What the exercise asks:
Below is a listing. Return the lines from the one that contains "[Ship-A-Boli on Twitter] (478, 973)" to the one that contains "Sluiten (614, 631)", both ends included, verbatim and with no pictures.

Supplied records:

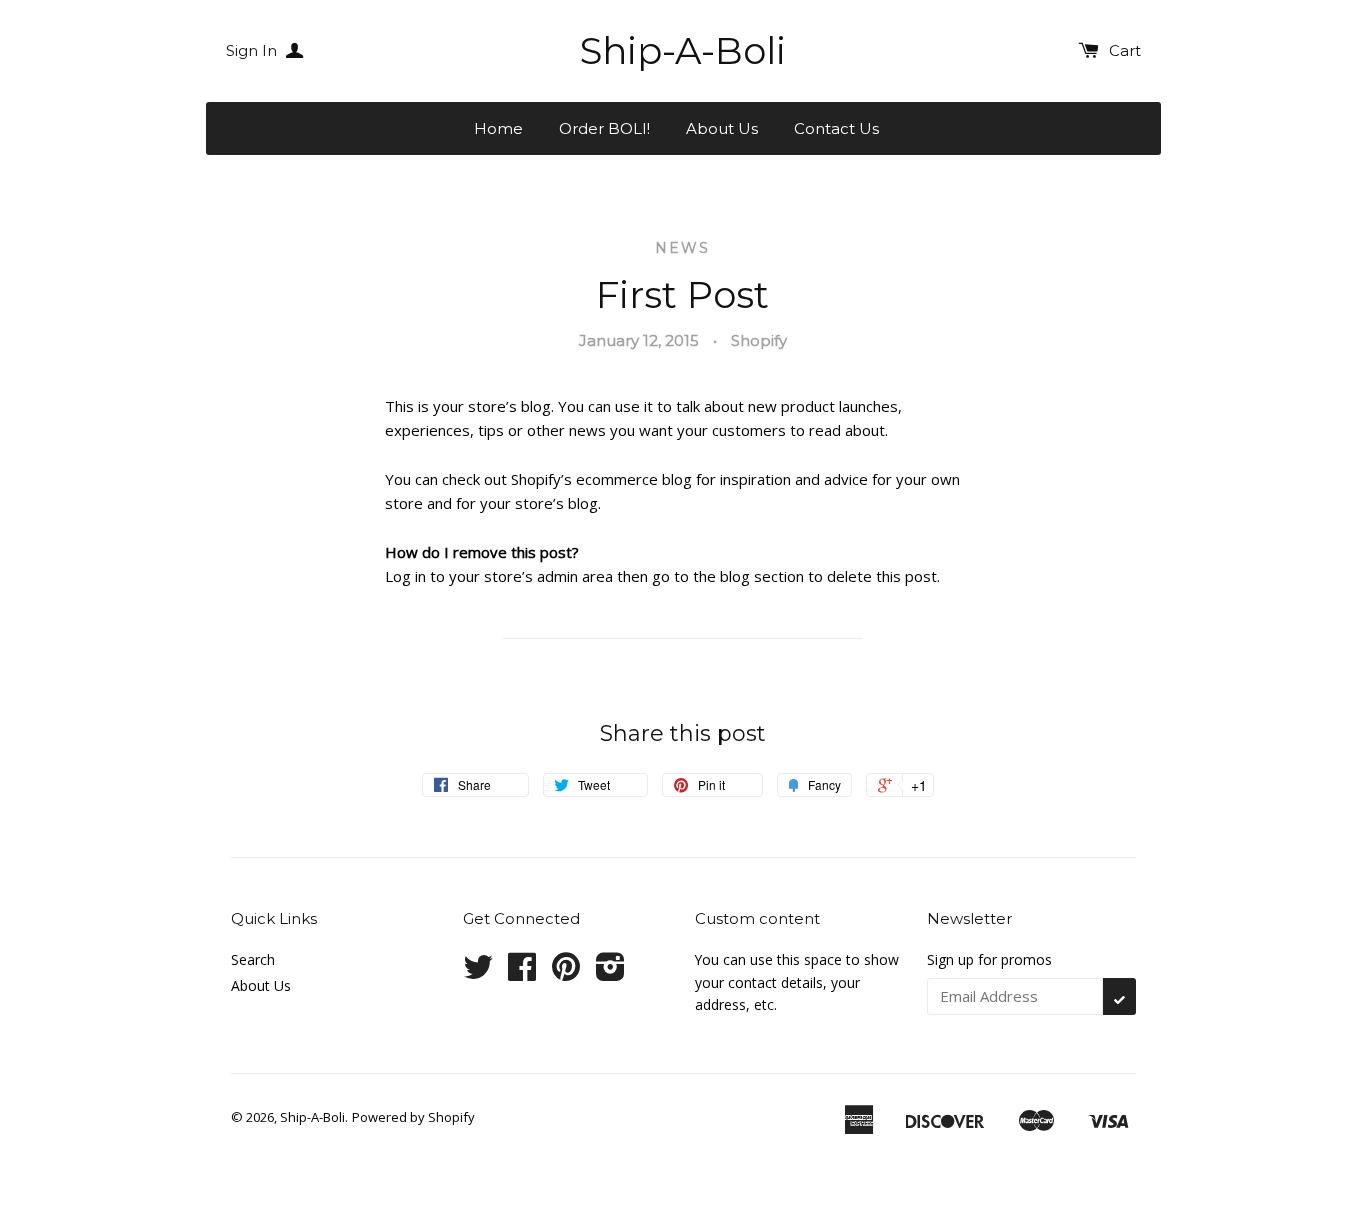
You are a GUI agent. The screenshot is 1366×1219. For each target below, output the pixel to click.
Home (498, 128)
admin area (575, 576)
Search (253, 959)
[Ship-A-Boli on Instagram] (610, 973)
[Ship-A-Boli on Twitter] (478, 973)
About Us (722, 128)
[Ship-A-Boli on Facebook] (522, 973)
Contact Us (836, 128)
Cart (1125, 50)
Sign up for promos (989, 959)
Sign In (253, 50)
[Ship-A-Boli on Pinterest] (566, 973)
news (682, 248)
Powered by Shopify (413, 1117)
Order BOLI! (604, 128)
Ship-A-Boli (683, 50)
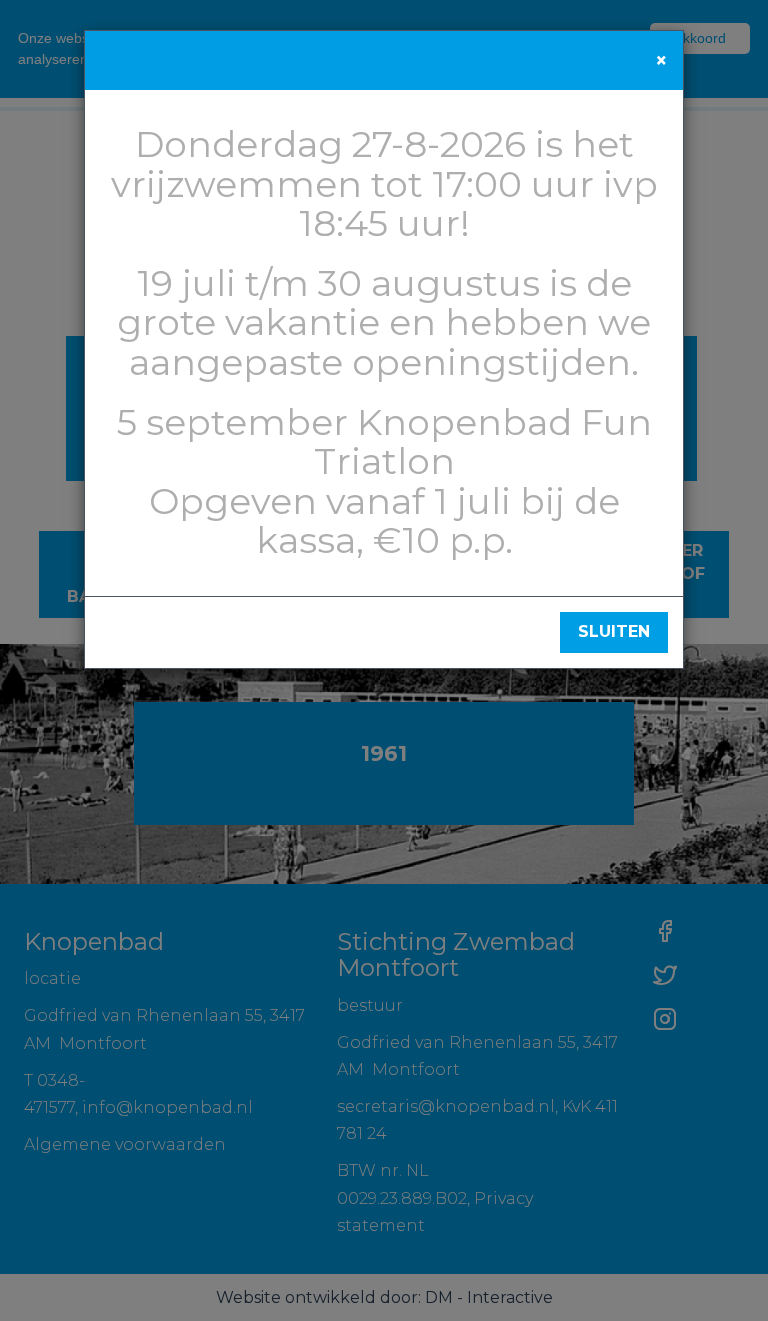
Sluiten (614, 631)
* * *
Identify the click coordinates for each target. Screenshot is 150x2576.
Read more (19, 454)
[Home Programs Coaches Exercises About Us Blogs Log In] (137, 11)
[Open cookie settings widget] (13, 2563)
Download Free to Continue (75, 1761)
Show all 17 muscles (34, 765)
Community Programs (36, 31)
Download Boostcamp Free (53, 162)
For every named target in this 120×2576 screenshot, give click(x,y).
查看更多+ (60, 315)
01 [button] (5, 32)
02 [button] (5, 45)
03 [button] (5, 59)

Output of the exercise:
[Ship-A-Boli on Twitter] (478, 973)
About Us (722, 128)
[Ship-A-Boli on Facebook] (522, 973)
Contact Us (836, 128)
Cart (1125, 50)
Sign up for promos (989, 959)
Sign In (253, 50)
[Ship-A-Boli on Pinterest] (566, 973)
news (682, 248)
Powered by Shopify (413, 1117)
Order BOLI! (604, 128)
Ship-A-Boli (683, 50)
Sluiten (614, 631)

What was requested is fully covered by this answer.